My views on OpenMP
In private email a correspondent observed that OpenMP makes threading very easy, but "it really seems under utilized in the community." (Here, 'community' is 'scientific programming.') I was surprised to find out that I had strong views on the topic.
OpenMP sits between several other pieces of technology, being:
- GPU computing
- cloud computing
- POSIX and other common threading libraries
The new hotness is GPUs. Wes Faler gave a presentation at the recent 28th Chaos Communication Congress on Evolving Custom Communication Protocols. He mentioned they ported C++ code over to the GPU. The unoptimized version was 7 times slower on the GPU than the CPU. However, they do many evaluations using the same function, and because there are so many compute threads in the GPU, the overall time was a factor of 7 faster. Similarly, Haque et al. showed that a 4 core desktop machine, properly tuned, was "only" about 5x slower than a GPU card.
It looks like GPU computing is currently the approach to take if you do a lot of evaluation of similar tasks, assuming you have the GPUs and programming time available. That performance (and the novel way of computing) interests people who might otherwise use OpenMP.
Cloud computing is another hotness. Alex Martelli was recently interviewed by Larry Hastings in Radio Free Python episode #2. At 33:47 Larry asked about Python's global interpreter lock and Alex's reply was:
I hate threading anyway. Multiprocessing is the way to go, and message-passing, not shared memory. That just doesn't scale. I use multithreading so I can use all of my 16 cores, or whatever is the average number of cores in a machine these days. Big furry deal. I've got a few thousand servers waiting for me in the data center and how do I use those with threading?The topic comes up several times in the ensuing discussion.

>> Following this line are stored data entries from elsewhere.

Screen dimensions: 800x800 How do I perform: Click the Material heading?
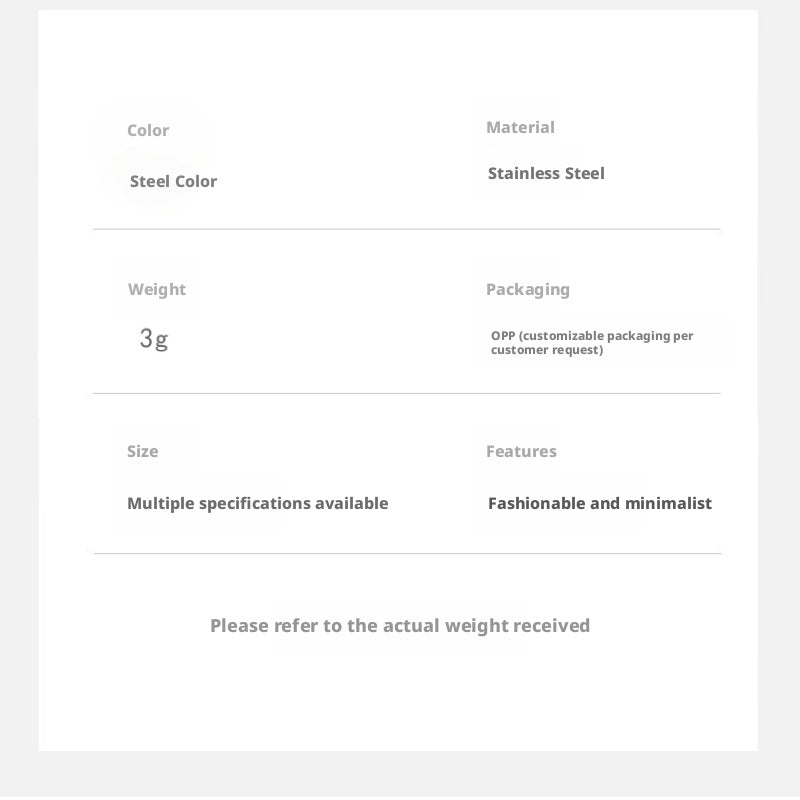(520, 128)
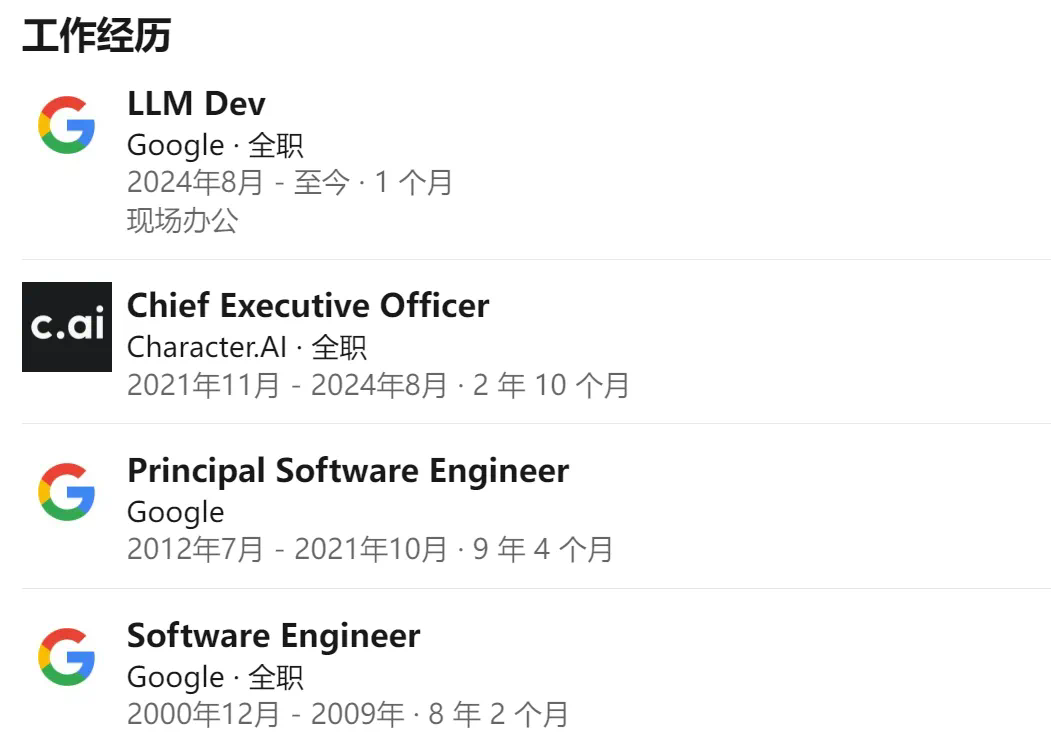Click the Google logo beside LLM Dev
This screenshot has width=1051, height=756.
[66, 125]
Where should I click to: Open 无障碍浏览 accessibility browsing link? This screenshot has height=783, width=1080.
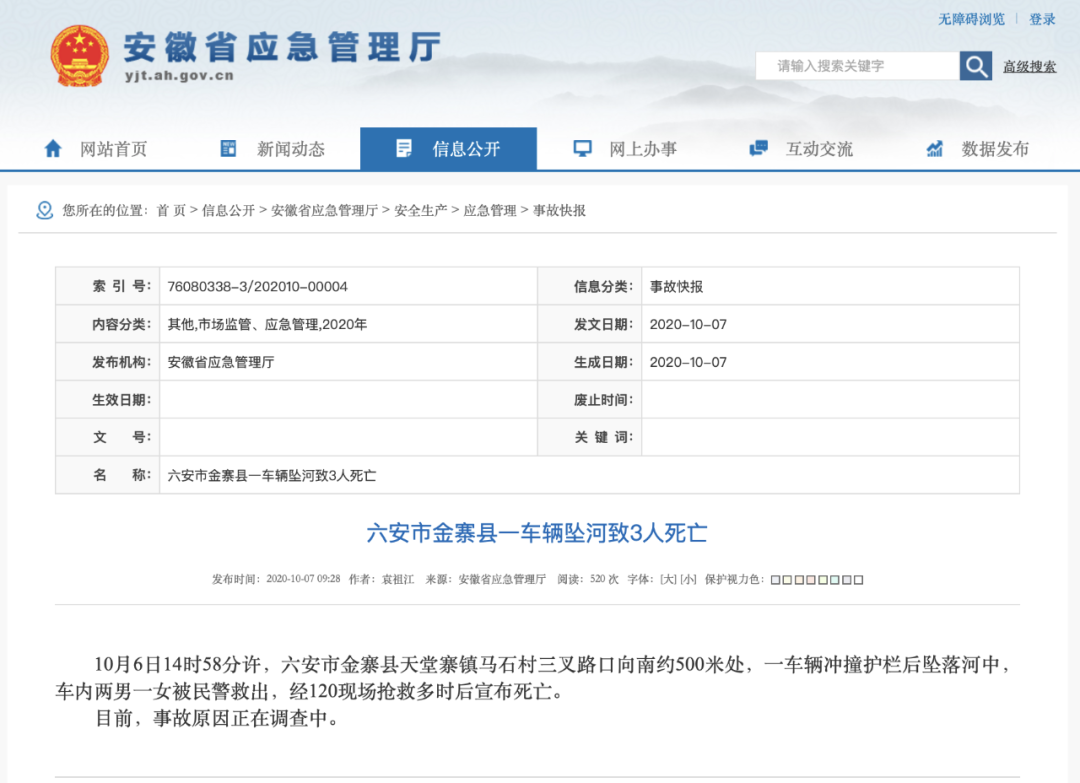pyautogui.click(x=971, y=19)

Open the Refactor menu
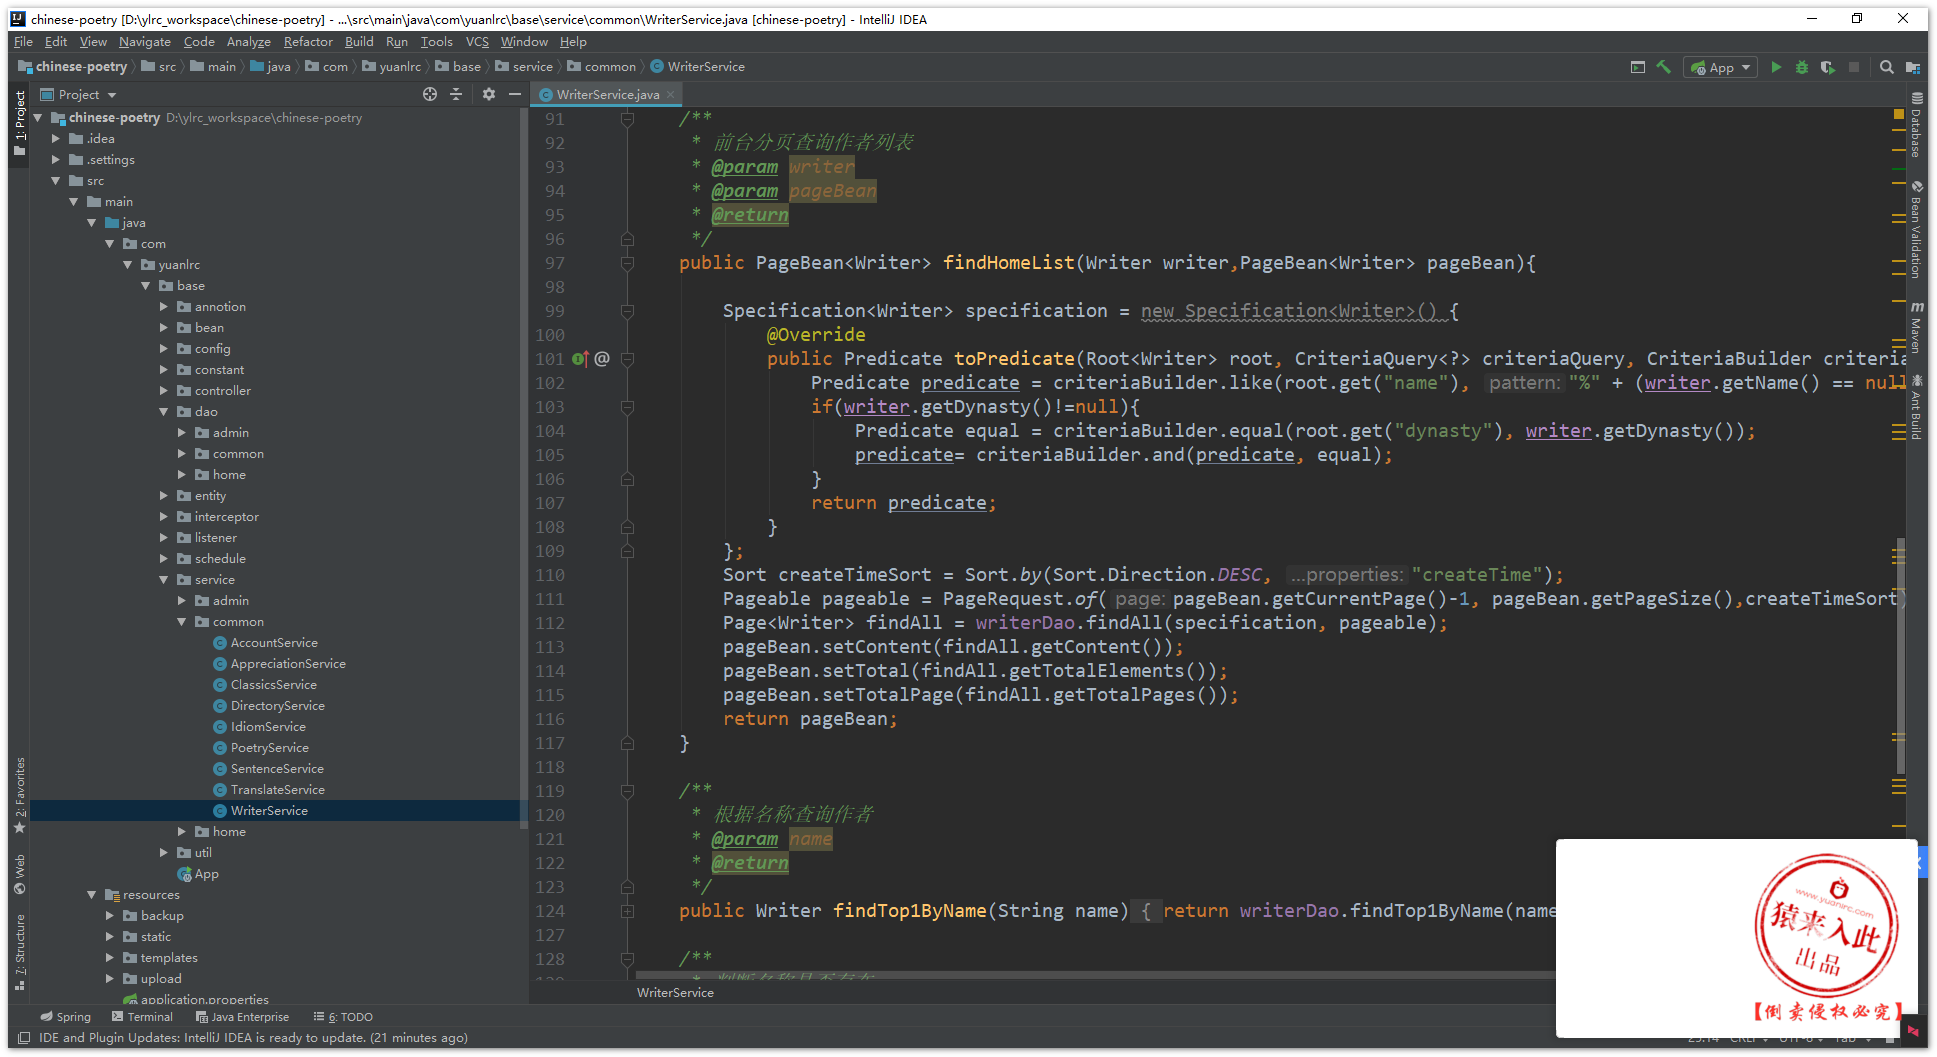pyautogui.click(x=307, y=42)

What good indeed is OpenMP, which might be used for a 16 node machine, if you're working on problems which involve 10,000 distributed servers?
Even single nodes have multiple cores these days, and a good OpenMP implemenation might help make good use of the nodes in that cloud. However, you have to compare OpenMP to traditional POSIX multithreading. OpenMP works for C/C++ and Fortran, but not for Python nor (it seems) Java, nor other languages which support pthreads. You're out of luck if you want to use OpenMP with one of those other languages.
Some things scale up wonderfully well by adding one or two OpenMP directives, but parallelism is rarely as trivial as giving a few hints to the compiler. I think that the non-trivial cases of parallelizing with OpenMP are about as much work as using pthreads, or a system like Grand Central Dispatch. I'll work through an example of doing that in my next essay.
I do believe that OpenMP scales better than these alternatives for some cases, in part because the compiler is doing the work rather than using a library API. My tests so far show that pthreads and OpenMP have about the same scaling with two processors, and I need four or more cores to show a strong OpenMP advantage.
Most desktop/laptop computers just don't yet have 8+ cores. (Alex Martelli said otherwise, but perhaps he's talking about Google's data centers.) Most people develop for their own computers, which lessens the incentive to work on good multicore scaling.
I have a four-core machine, and I'm willing to write a Python extension in C which uses OpenMP. Even then I've run into some difficulties. It took a while but I figured out how to configure Python's setup.py so it includes the right "use OpenMP" flag for each compiler. It includes a hard-coded list of compilers which do and do not support OpenMP. Also, did you know that on a Mac you must run OpenMP tasks in the main thread, and not in a pthread? Otherwise your program crashes; even when you have a single OpenMP thread! I had to figure out a workaround so I could use my library unchanged inside Django.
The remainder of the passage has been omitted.